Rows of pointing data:
>> start

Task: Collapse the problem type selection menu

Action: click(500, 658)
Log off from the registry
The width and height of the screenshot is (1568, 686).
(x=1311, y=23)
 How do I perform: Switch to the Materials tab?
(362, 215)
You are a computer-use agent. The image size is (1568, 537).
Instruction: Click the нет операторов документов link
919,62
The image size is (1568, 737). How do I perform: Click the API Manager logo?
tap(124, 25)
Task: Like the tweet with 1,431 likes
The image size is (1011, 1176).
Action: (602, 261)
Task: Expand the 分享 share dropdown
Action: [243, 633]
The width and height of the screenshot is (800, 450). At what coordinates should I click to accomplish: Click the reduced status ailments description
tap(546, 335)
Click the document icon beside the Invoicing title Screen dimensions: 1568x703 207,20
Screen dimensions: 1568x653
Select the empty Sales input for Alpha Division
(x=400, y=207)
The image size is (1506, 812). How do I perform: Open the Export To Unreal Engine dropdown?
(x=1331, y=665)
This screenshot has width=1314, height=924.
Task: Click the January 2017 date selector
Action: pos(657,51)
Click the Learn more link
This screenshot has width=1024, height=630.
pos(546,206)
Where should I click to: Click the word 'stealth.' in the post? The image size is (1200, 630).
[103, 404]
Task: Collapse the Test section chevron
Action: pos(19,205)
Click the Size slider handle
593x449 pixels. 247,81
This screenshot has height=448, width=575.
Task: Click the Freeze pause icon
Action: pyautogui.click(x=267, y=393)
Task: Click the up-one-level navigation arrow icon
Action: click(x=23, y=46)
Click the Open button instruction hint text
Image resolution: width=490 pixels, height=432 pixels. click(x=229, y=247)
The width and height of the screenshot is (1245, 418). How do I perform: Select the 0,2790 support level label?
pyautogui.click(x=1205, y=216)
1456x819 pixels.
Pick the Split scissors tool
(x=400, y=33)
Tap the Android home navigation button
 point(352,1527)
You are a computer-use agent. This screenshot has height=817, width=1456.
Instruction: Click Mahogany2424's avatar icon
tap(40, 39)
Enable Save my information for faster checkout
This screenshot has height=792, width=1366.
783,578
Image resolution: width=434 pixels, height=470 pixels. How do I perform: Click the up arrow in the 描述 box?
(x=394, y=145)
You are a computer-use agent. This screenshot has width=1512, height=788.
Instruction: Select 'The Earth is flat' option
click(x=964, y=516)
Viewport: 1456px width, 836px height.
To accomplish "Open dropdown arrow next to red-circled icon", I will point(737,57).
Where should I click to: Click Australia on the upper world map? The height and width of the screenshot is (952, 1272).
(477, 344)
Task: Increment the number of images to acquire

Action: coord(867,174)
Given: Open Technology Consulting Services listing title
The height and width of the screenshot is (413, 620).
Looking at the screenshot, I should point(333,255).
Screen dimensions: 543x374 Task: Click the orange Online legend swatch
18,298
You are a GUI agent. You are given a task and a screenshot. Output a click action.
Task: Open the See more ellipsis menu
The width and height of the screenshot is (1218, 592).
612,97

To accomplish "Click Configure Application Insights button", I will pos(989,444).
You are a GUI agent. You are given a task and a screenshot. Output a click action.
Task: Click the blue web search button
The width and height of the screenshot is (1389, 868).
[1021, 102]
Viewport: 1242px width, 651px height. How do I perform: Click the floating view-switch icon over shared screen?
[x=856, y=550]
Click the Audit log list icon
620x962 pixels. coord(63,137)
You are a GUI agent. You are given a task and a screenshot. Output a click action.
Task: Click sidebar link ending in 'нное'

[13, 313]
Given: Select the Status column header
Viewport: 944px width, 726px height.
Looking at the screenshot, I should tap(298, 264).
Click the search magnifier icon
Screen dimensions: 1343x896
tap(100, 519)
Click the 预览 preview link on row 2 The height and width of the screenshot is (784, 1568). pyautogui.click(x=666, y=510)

>> end

• _WHAT YOU SHOULD DO_
Write out every one of the entries above, copying each line word for word.

• _WORKED SOLUTION_
Task: Collapse the problem type selection menu

Action: click(500, 658)
Log off from the registry
The width and height of the screenshot is (1568, 686).
(x=1311, y=23)
 How do I perform: Switch to the Materials tab?
(362, 215)
You are a computer-use agent. The image size is (1568, 537).
Instruction: Click the нет операторов документов link
919,62
The image size is (1568, 737). How do I perform: Click the API Manager logo?
tap(124, 25)
Task: Like the tweet with 1,431 likes
The image size is (1011, 1176).
Action: (602, 261)
Task: Expand the 分享 share dropdown
Action: [243, 633]
The width and height of the screenshot is (800, 450). At what coordinates should I click to accomplish: Click the reduced status ailments description
tap(546, 335)
Click the document icon beside the Invoicing title Screen dimensions: 1568x703 207,20
Screen dimensions: 1568x653
Select the empty Sales input for Alpha Division
(x=400, y=207)
The image size is (1506, 812). How do I perform: Open the Export To Unreal Engine dropdown?
(x=1331, y=665)
This screenshot has width=1314, height=924.
Task: Click the January 2017 date selector
Action: pos(657,51)
Click the Learn more link
This screenshot has width=1024, height=630.
pos(546,206)
Where should I click to: Click the word 'stealth.' in the post? The image size is (1200, 630).
[103, 404]
Task: Collapse the Test section chevron
Action: pos(19,205)
Click the Size slider handle
593x449 pixels. 247,81
This screenshot has height=448, width=575.
Task: Click the Freeze pause icon
Action: pyautogui.click(x=267, y=393)
Task: Click the up-one-level navigation arrow icon
Action: click(x=23, y=46)
Click the Open button instruction hint text
Image resolution: width=490 pixels, height=432 pixels. click(x=229, y=247)
The width and height of the screenshot is (1245, 418). How do I perform: Select the 0,2790 support level label?
pyautogui.click(x=1205, y=216)
1456x819 pixels.
Pick the Split scissors tool
(x=400, y=33)
Tap the Android home navigation button
 point(352,1527)
You are a computer-use agent. This screenshot has height=817, width=1456.
Instruction: Click Mahogany2424's avatar icon
tap(40, 39)
Enable Save my information for faster checkout
This screenshot has height=792, width=1366.
783,578
Image resolution: width=434 pixels, height=470 pixels. How do I perform: Click the up arrow in the 描述 box?
(x=394, y=145)
You are a computer-use agent. This screenshot has width=1512, height=788.
Instruction: Select 'The Earth is flat' option
click(x=964, y=516)
Viewport: 1456px width, 836px height.
To accomplish "Open dropdown arrow next to red-circled icon", I will point(737,57).
Where should I click to: Click Australia on the upper world map? The height and width of the screenshot is (952, 1272).
(477, 344)
Task: Increment the number of images to acquire

Action: coord(867,174)
Given: Open Technology Consulting Services listing title
The height and width of the screenshot is (413, 620).
Looking at the screenshot, I should point(333,255).
Screen dimensions: 543x374 Task: Click the orange Online legend swatch
18,298
You are a GUI agent. You are given a task and a screenshot. Output a click action.
Task: Open the See more ellipsis menu
The width and height of the screenshot is (1218, 592).
612,97

To accomplish "Click Configure Application Insights button", I will pos(989,444).
You are a GUI agent. You are given a task and a screenshot. Output a click action.
Task: Click the blue web search button
The width and height of the screenshot is (1389, 868).
[1021, 102]
Viewport: 1242px width, 651px height. How do I perform: Click the floating view-switch icon over shared screen?
[x=856, y=550]
Click the Audit log list icon
620x962 pixels. coord(63,137)
You are a GUI agent. You are given a task and a screenshot. Output a click action.
Task: Click sidebar link ending in 'нное'

[13, 313]
Given: Select the Status column header
Viewport: 944px width, 726px height.
Looking at the screenshot, I should tap(298, 264).
Click the search magnifier icon
Screen dimensions: 1343x896
tap(100, 519)
Click the 预览 preview link on row 2 The height and width of the screenshot is (784, 1568). pyautogui.click(x=666, y=510)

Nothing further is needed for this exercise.